Violation of Wiedemann-Franz law at the Kondo breakdown quantum critical point

TL;DR

This paper investigates the breakdown of the Wiedemann-Franz law at the quantum critical point in heavy-fermion systems, highlighting the role of spinon excitations and their impact on electrical and thermal transport.

Contribution

It demonstrates that the Kondo breakdown quantum critical point leads to a violation of the Wiedemann-Franz law due to additional entropy carriers, distinguishing it from other theoretical frameworks.

Findings

Wiedemann-Franz ratio exceeds the standard value near the QCP

Thermal conductivity includes contributions from localized fermions (spinons)
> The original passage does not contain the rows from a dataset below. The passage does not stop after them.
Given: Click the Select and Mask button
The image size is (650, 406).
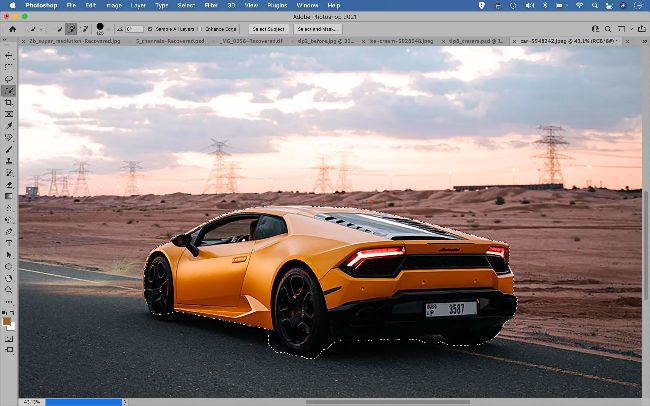Looking at the screenshot, I should (319, 29).
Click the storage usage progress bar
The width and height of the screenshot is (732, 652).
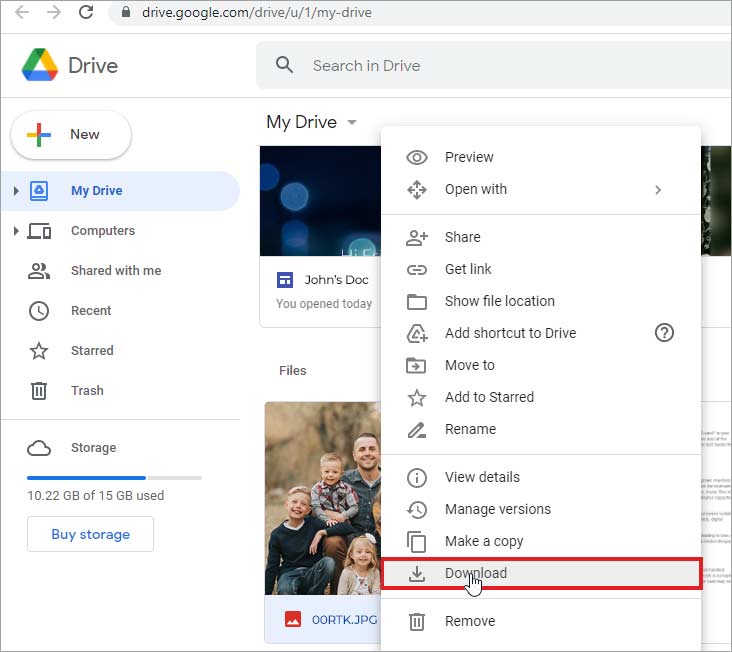coord(114,478)
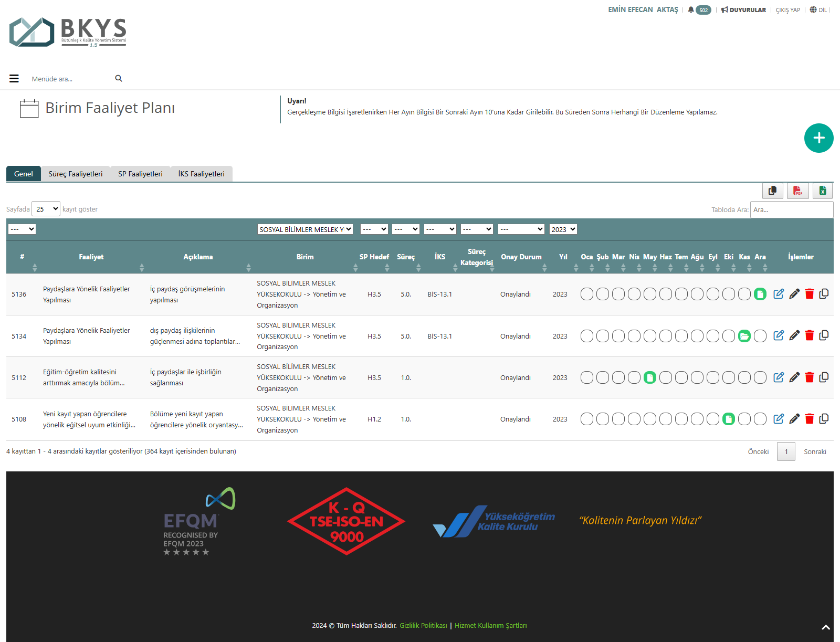The height and width of the screenshot is (642, 840).
Task: Toggle January circle for activity 5136
Action: [x=587, y=294]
Electrical resistivity shows quasi-linear temperature dependence

Abstract

We study both the electrical and thermal transport near the heavy-fermion quantum critical point (QCP), identified with the breakdown of the Kondo effect as an orbital selective Mott transition. We show that the contribution to the electrical conductivity comes mainly from conduction electrons while the thermal conductivity is given by both conduction electrons and localized fermions (spinons), scattered with dynamical exponent $z = 3$. This scattering mechanism gives rise to a quasi-linear temperature dependence of the electrical and thermal resistivity. The characteristic feature of the Kondo breakdown scenario turns out to be emergence of additional entropy carriers, that is, spinon excitations. As a result, we find that the Wiedemann-Franz ratio should be larger than the standard value, a fact which enables to differentiate the Kondo breakdown scenario from the Hertz-Moriya-Millis framework.